(Data taken from a collection)
------------------------------

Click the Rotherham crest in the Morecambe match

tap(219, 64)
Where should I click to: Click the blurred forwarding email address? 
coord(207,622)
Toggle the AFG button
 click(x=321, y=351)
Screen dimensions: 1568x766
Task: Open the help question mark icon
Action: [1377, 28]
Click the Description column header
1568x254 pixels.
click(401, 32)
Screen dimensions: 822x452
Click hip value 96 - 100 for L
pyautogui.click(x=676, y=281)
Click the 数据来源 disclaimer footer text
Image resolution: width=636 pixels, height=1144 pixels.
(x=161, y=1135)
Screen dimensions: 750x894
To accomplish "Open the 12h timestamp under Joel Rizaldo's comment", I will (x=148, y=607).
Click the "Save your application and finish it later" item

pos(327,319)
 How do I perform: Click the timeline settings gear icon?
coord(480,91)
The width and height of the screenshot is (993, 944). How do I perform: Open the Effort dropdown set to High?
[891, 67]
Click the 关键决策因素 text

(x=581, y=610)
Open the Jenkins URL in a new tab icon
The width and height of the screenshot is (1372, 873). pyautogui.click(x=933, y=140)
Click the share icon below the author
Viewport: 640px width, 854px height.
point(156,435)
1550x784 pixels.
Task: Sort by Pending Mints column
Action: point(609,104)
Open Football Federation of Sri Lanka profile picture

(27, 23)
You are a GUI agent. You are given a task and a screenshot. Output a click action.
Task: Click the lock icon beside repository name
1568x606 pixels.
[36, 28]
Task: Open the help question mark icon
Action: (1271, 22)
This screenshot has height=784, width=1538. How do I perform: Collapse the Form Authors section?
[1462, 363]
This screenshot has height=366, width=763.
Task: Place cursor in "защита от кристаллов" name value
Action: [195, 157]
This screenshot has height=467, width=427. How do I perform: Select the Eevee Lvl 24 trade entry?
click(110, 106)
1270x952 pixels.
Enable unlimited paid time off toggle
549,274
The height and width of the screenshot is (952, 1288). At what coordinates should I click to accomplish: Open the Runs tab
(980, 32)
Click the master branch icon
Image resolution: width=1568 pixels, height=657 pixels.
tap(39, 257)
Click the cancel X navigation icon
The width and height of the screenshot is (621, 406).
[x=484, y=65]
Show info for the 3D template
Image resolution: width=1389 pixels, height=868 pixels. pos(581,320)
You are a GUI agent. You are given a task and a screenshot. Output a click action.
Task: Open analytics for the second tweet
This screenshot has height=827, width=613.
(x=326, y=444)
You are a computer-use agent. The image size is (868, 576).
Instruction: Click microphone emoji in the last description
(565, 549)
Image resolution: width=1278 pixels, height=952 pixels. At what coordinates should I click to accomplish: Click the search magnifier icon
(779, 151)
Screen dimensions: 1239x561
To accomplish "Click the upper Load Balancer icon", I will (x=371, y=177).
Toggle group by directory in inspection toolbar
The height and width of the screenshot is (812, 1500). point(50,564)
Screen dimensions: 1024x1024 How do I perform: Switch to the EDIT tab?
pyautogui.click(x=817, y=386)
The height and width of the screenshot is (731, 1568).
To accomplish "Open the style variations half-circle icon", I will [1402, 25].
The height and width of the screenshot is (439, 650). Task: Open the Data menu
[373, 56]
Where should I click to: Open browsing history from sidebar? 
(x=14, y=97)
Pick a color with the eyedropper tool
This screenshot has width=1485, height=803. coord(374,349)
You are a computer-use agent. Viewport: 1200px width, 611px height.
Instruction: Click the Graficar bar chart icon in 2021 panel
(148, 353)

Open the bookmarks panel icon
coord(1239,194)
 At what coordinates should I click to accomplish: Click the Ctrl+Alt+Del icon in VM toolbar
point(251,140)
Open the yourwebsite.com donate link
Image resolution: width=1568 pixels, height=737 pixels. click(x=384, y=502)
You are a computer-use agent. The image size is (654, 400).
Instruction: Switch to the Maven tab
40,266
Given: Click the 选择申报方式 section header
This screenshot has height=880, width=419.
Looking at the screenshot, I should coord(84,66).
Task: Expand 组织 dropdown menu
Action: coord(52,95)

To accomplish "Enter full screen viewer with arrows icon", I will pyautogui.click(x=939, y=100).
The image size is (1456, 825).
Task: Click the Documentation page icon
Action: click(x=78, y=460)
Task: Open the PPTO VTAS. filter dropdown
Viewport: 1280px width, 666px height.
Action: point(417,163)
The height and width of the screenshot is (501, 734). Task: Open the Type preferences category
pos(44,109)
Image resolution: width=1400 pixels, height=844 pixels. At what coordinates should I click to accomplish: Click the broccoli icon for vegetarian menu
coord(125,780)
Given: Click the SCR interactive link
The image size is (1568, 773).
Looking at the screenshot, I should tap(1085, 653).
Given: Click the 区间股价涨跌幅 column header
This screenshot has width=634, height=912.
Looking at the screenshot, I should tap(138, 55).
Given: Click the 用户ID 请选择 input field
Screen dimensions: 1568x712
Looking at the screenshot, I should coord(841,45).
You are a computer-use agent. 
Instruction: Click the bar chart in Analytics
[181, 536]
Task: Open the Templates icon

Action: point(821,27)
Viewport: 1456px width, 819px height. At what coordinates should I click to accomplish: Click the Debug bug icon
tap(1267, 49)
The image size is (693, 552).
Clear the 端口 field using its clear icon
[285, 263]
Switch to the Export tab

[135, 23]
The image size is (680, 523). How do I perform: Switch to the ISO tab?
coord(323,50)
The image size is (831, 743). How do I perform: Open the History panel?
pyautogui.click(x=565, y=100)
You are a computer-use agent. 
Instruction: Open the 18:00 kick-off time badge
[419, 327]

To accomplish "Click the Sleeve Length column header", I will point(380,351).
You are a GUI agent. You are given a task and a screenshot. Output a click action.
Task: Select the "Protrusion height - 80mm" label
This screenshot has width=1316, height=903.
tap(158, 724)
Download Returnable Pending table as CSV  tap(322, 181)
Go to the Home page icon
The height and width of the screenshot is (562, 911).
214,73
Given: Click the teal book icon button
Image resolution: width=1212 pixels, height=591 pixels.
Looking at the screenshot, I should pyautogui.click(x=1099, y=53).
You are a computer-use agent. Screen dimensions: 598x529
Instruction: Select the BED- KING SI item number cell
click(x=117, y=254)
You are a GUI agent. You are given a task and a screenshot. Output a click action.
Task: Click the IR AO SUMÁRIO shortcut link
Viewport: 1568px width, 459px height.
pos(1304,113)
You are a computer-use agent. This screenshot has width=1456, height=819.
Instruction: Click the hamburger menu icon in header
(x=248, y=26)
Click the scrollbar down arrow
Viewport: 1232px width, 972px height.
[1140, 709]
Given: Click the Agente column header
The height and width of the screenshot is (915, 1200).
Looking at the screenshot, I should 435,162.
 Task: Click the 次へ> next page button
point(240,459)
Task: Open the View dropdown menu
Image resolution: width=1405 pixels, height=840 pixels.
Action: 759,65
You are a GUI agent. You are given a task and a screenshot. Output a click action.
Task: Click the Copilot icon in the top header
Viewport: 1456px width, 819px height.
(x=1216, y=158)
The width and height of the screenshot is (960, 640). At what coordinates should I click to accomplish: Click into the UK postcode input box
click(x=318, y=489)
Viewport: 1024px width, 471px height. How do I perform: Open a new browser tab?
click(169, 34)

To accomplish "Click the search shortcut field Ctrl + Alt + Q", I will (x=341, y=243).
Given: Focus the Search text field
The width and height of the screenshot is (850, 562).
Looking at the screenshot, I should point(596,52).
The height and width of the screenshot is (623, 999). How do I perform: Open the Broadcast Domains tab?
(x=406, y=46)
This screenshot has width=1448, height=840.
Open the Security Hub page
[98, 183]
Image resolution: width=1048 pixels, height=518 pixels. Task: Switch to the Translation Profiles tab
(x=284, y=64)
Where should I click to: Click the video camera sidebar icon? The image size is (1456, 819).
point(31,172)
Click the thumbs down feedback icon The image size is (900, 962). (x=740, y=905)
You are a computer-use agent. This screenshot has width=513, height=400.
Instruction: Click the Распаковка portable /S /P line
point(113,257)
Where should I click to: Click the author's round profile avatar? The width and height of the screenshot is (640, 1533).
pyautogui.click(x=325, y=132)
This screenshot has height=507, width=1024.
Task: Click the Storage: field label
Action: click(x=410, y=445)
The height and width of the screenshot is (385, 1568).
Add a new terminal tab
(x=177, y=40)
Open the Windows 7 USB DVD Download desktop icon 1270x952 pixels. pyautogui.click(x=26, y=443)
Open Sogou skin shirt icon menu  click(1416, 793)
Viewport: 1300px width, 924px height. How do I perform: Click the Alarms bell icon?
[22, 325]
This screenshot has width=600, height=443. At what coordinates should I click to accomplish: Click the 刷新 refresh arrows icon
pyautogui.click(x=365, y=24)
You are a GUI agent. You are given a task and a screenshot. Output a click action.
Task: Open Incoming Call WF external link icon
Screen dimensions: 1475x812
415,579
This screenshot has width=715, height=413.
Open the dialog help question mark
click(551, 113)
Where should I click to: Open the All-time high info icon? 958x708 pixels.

------------------------------

• **What is being asked**
Copy out the records word for word, from the line with "Click the cancel X navigation icon" through the line with "Action: click(x=78, y=460)", including both of those lines.

• **Response to this task**
Click the cancel X navigation icon
The width and height of the screenshot is (621, 406).
[x=484, y=65]
Show info for the 3D template
Image resolution: width=1389 pixels, height=868 pixels. pos(581,320)
You are a GUI agent. You are given a task and a screenshot. Output a click action.
Task: Open analytics for the second tweet
This screenshot has height=827, width=613.
(x=326, y=444)
You are a computer-use agent. The image size is (868, 576).
Instruction: Click microphone emoji in the last description
(565, 549)
Image resolution: width=1278 pixels, height=952 pixels. At what coordinates should I click to accomplish: Click the search magnifier icon
(779, 151)
Screen dimensions: 1239x561
To accomplish "Click the upper Load Balancer icon", I will (x=371, y=177).
Toggle group by directory in inspection toolbar
The height and width of the screenshot is (812, 1500). point(50,564)
Screen dimensions: 1024x1024 How do I perform: Switch to the EDIT tab?
pyautogui.click(x=817, y=386)
The height and width of the screenshot is (731, 1568).
To accomplish "Open the style variations half-circle icon", I will [1402, 25].
The height and width of the screenshot is (439, 650). Task: Open the Data menu
[373, 56]
Where should I click to: Open browsing history from sidebar? 
(x=14, y=97)
Pick a color with the eyedropper tool
This screenshot has width=1485, height=803. coord(374,349)
You are a computer-use agent. Viewport: 1200px width, 611px height.
Instruction: Click the Graficar bar chart icon in 2021 panel
(148, 353)

Open the bookmarks panel icon
coord(1239,194)
 At what coordinates should I click to accomplish: Click the Ctrl+Alt+Del icon in VM toolbar
point(251,140)
Open the yourwebsite.com donate link
Image resolution: width=1568 pixels, height=737 pixels. click(x=384, y=502)
You are a computer-use agent. The image size is (654, 400).
Instruction: Switch to the Maven tab
40,266
Given: Click the 选择申报方式 section header
This screenshot has height=880, width=419.
Looking at the screenshot, I should coord(84,66).
Task: Expand 组织 dropdown menu
Action: coord(52,95)

To accomplish "Enter full screen viewer with arrows icon", I will pyautogui.click(x=939, y=100).
The image size is (1456, 825).
Task: Click the Documentation page icon
Action: click(x=78, y=460)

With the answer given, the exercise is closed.